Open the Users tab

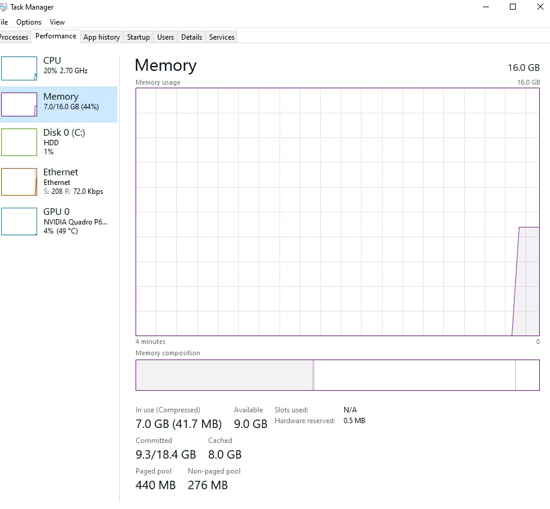point(165,37)
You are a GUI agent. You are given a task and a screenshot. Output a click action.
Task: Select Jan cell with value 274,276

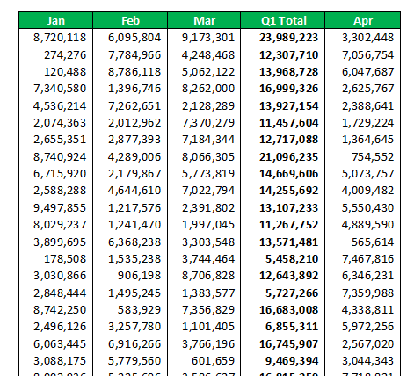point(56,54)
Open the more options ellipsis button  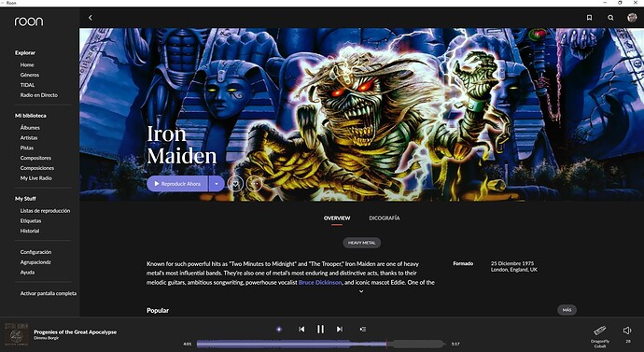(254, 184)
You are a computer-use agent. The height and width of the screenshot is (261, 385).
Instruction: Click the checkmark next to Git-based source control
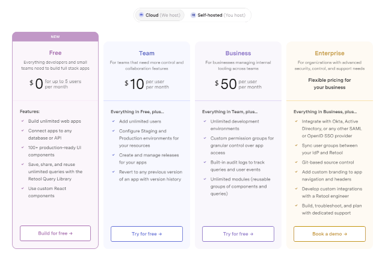point(297,162)
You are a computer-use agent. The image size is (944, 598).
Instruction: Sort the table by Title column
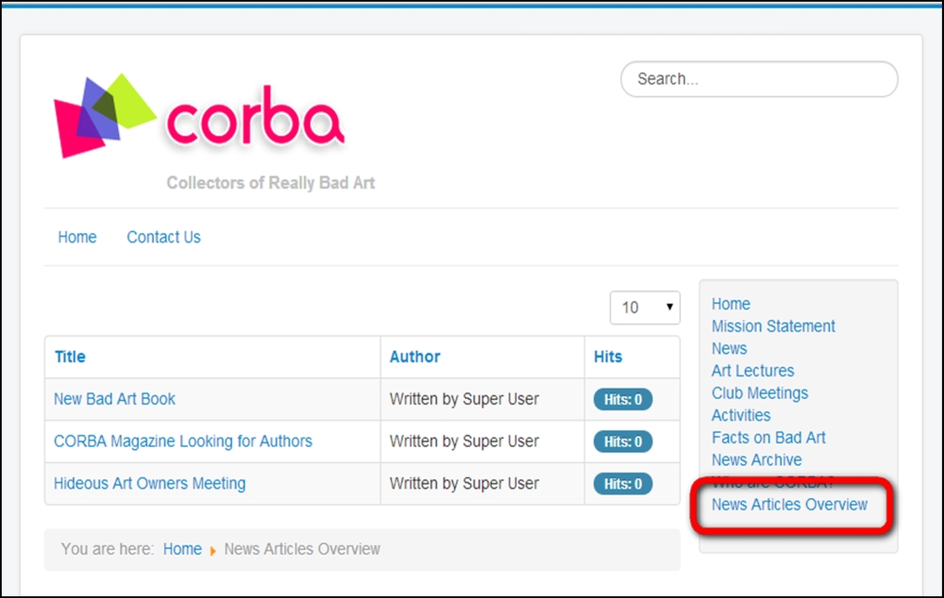tap(70, 357)
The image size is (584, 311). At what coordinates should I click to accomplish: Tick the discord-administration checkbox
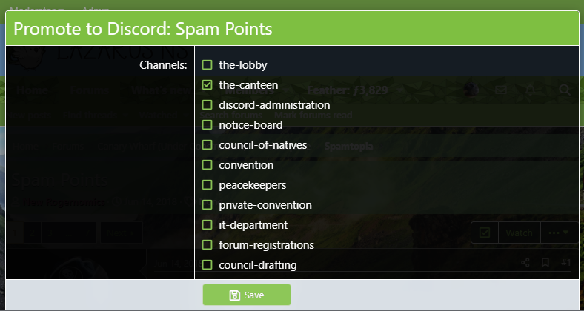coord(208,104)
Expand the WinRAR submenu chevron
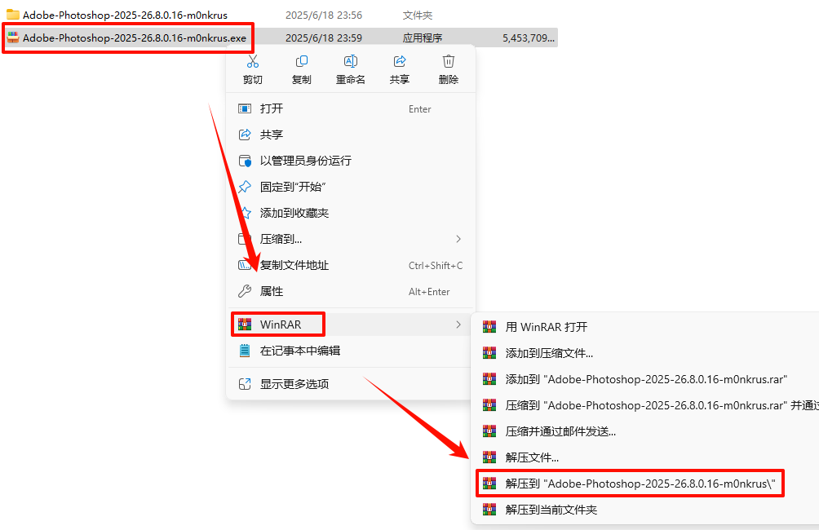819x530 pixels. (458, 325)
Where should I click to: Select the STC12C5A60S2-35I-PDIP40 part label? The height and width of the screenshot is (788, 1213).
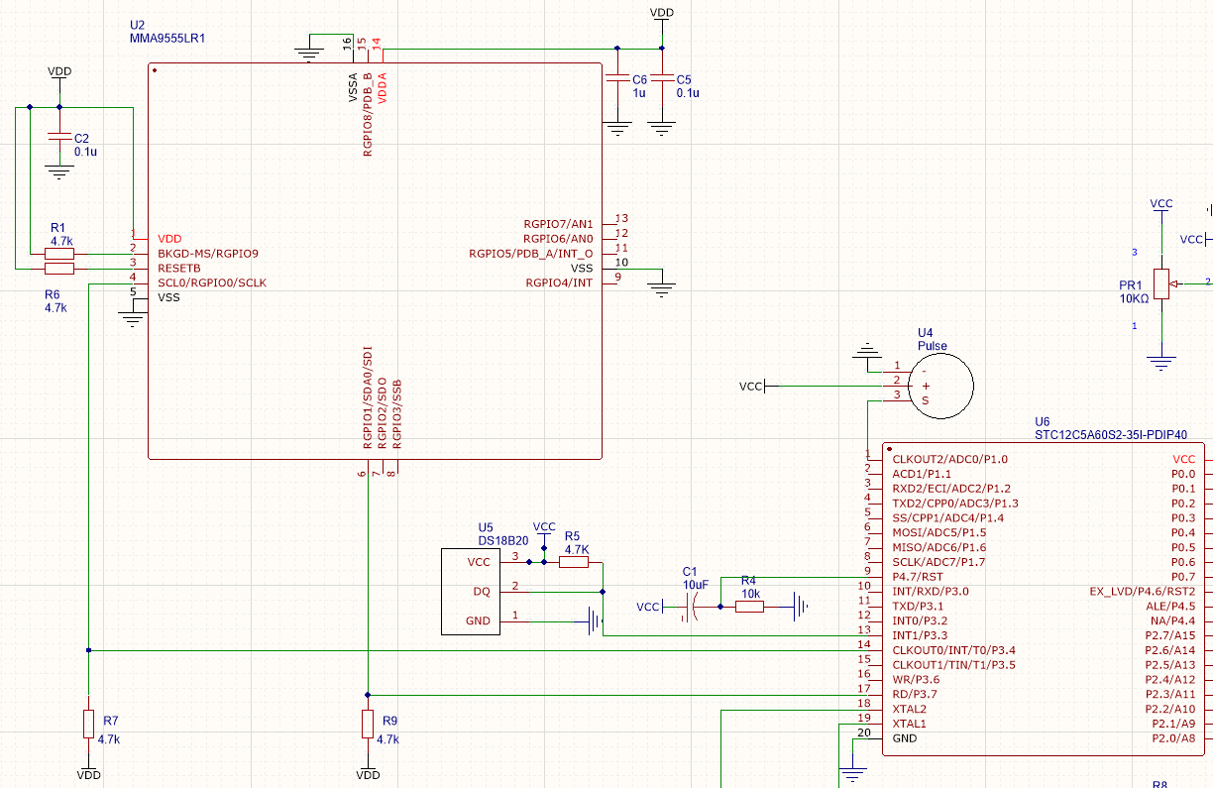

(INSTRUCTIONS TO FOLLOW)
Count the lines in the listing where the string "height" appears. Answer with the number only.

(FINISHED TASK)
2